Every time we take a road trip I end up with a couple of odd bits that I think are fascinating but don’t quite justify an entire blog post. (1) For your amusement and edification I offer two of these today:

The shot tower at Dubuque , Iowa

My Own True Love went out of his way to take me to see the historic shot tower that stands in the industrial section of Dubuque, a reminder of an earlier time when lead mining was a major industry in the region(2) and lead shot was a critical element in military readiness.

As you can see from the attached photos, the shot tower isn’t visually intriguing. In fact, it looks a lot like an abandoned chimney. What made this worth the side trip was the explanation of how a shot tower works, something that both of us were curious about.

For those of you who don’t have a trip to the industrial section of Dubuque in your immediate future, here’s the scoop:

1. You melt lead into liquid.
2. You climb to the top of the shot tower with the molten lead. Or maybe you melt it at the top of the shot tower, which sounds safer. The explanatory panel left this step out.
3. You pour the molten lead through a copper or zinc grate, which ensures that all the shot is approximately the same size instead of breaking up into random shapes like homemade spaetzle.
4. As the lead falls from the top of the tower, surface tension shapes the droplets into spheres.
5. The shot lands in a container of water or sand at the bottom of the tower, which cools the lead and allows the shot to keep its shape.

The process was developed in 1760, after English businessman William Watts discovered that molten lead becomes a perfect sphere when dropped from a great height. (Which raises the question of why he was dropping molten lead from a great height. ) He patented the process, which replaced the slower, more expensive method of casting shot in molds.

2. This item, found in the small local history museum in Guttenberg Iowa(4)

There was no label, but it reminded me of the flash cards used to help plane spotters learn the shapes of enemy airplanes in WWII. According to the senior docent, who wandered in with his grandchildren while we were in the museum, it is a target kite, which was used for gunnery practice at sea in WWII. Who knew?

(1) Or I run out of steam. You might not believe it, but the Road Trip Through History posts require a different kind of energy to write. It’s easiest if I can write them in the moment, but that seldom happens.
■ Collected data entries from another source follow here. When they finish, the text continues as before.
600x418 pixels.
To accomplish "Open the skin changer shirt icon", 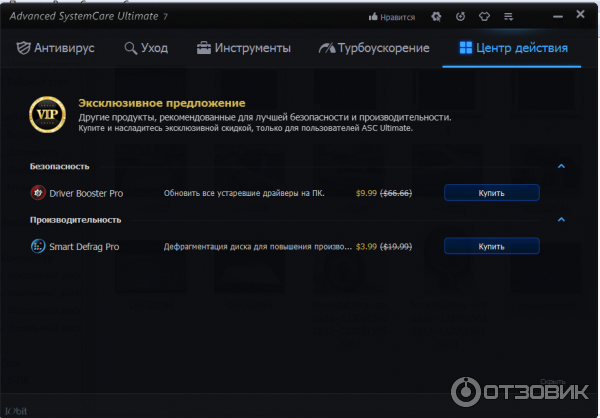I will (486, 17).
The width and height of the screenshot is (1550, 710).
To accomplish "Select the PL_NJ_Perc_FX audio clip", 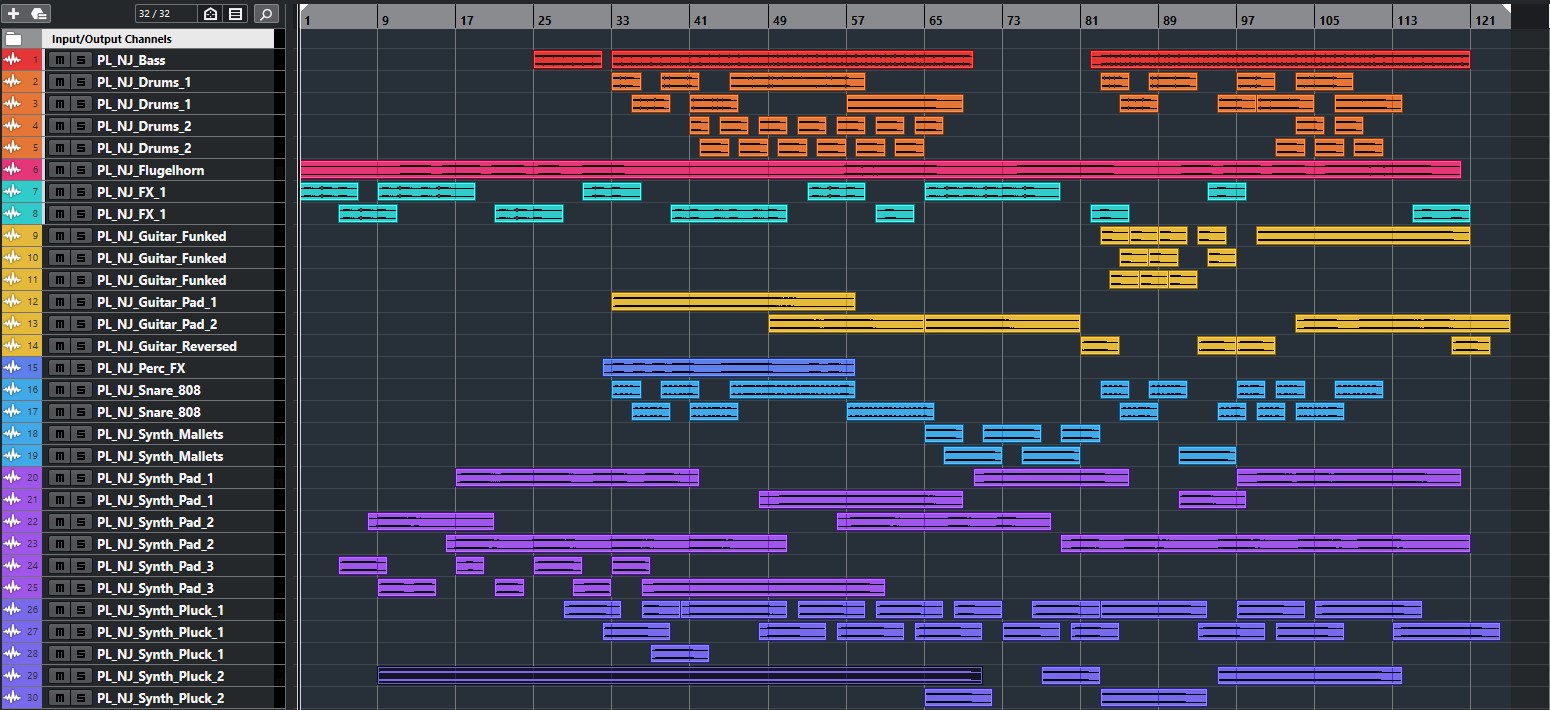I will click(x=728, y=368).
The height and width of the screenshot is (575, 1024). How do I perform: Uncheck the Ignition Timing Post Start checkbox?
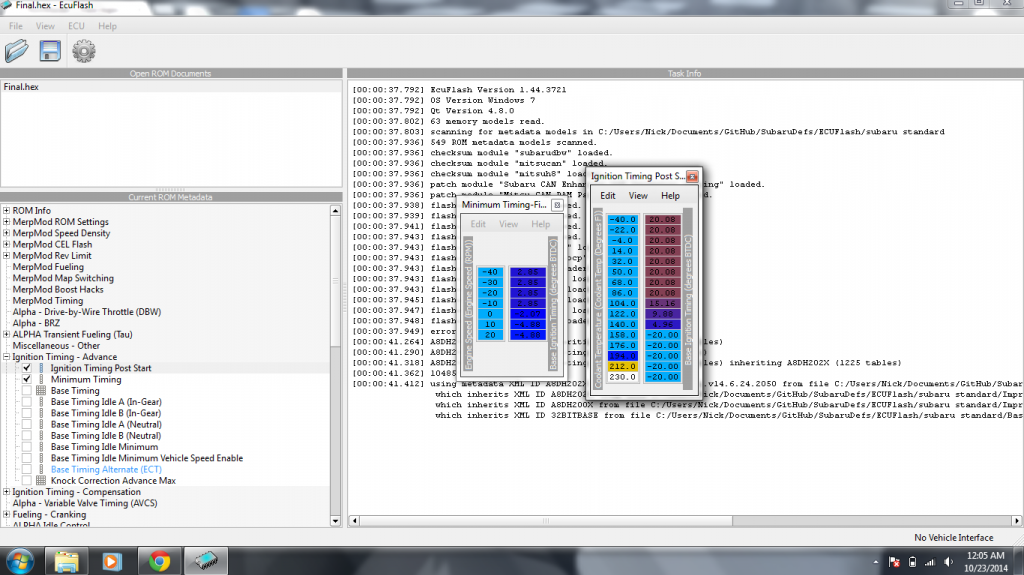(27, 368)
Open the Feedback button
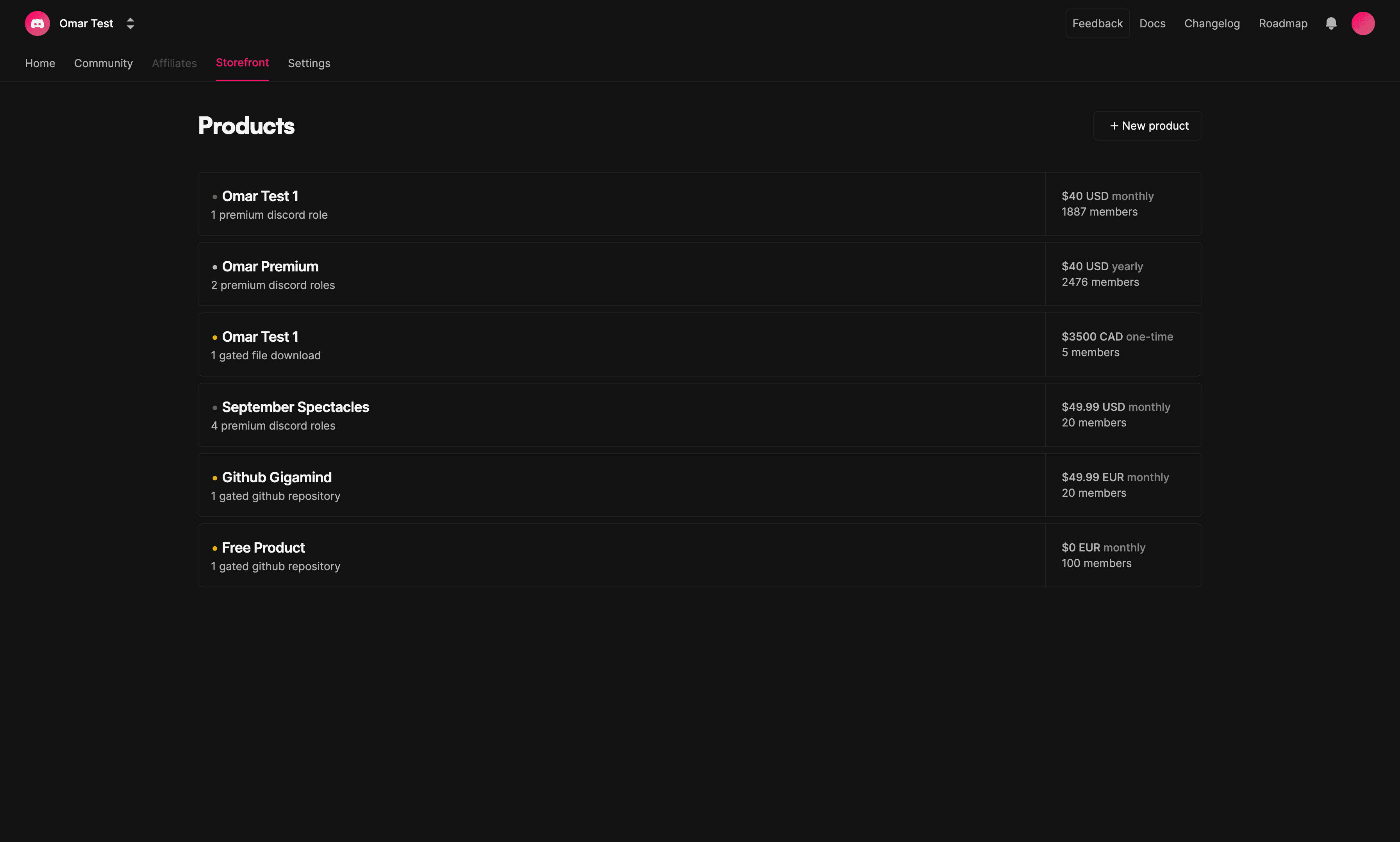The image size is (1400, 842). [1097, 23]
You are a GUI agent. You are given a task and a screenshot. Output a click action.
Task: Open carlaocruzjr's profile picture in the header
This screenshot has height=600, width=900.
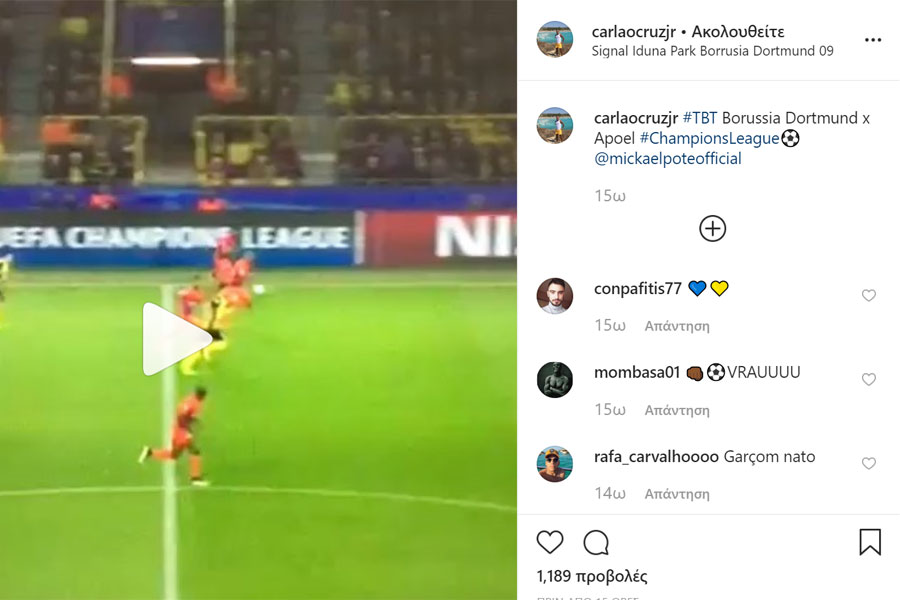pos(554,39)
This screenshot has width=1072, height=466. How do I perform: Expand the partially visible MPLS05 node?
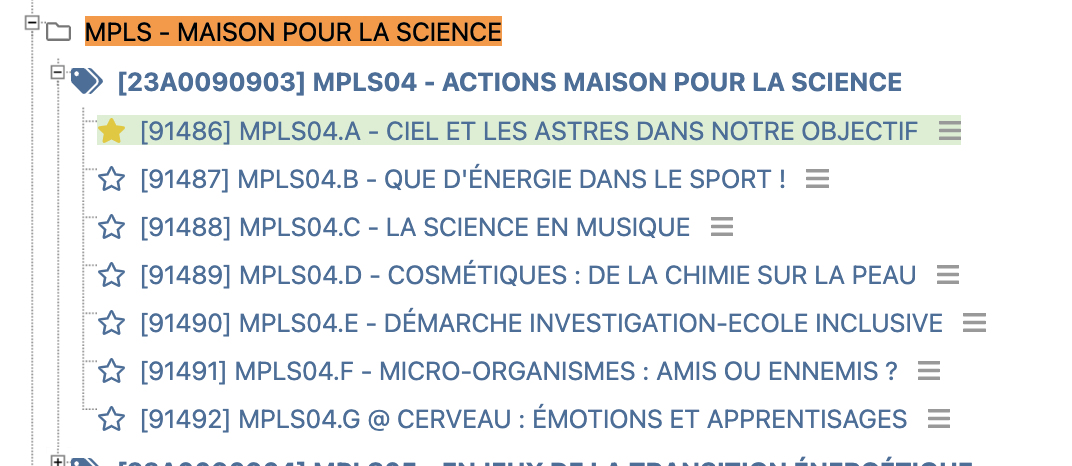click(58, 462)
(2) And speaking of running out of steam: the lead mines of Dubuque really deserve a blog post of their own. And maybe I’ll suck it up and write one. But not this week. This week we have other historical fish to roll in cornmeal and fry: in my Friday post I’m going to tell you about an exciting collaboration between your humble blogger and the wonderful Exploress podcast. (3) Don’t touch that dial!
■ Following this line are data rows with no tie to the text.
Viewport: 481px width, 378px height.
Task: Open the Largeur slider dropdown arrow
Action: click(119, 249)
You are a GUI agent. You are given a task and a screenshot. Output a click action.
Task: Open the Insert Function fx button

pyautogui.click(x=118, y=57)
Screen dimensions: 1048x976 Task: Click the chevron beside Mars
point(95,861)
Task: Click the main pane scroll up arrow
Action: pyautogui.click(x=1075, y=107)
(3) One of the best history podcasts out there in my opinion. Here’s the official description:

I love learning about fascinating women in history. But so often, it feels like I’m appreciating them in a cultural vacuum. I mean, what was it really like to be them? To live in their particular time, place, and circumstance?
Welcome to The Exploress, where we’ll go time traveling through women’s history, era by era, to explore their lives and their world, immersing ourselves in their lived experience. We’ll walk with women through their everyday lives, uncovering both the mundane and the bizarre. We’ll discover how they were expected to meet society’s demands to better understand all the ways they subverted them. We’ll go questing for the women behind the famous names we think we know, and meet ladies you’ve probably never heard of.

Give it a try. And if you like it enough to become a Patreon subscriber you’ll have access to a long interview with me about women warriors. That we recorded back in June, plus other subscriber only content.

(4) That’s not a typo. The town spells its name with two “t”s. Back in the nineteenth century, German immigrants voted to change the town’s name from the original Prairie la Porte to Gutenberg in honor of the man who invented moveable type. The town clerk was of French descent and annoyed by the change, so he inserted an extra t into the official documents. Local history is a wonderful things.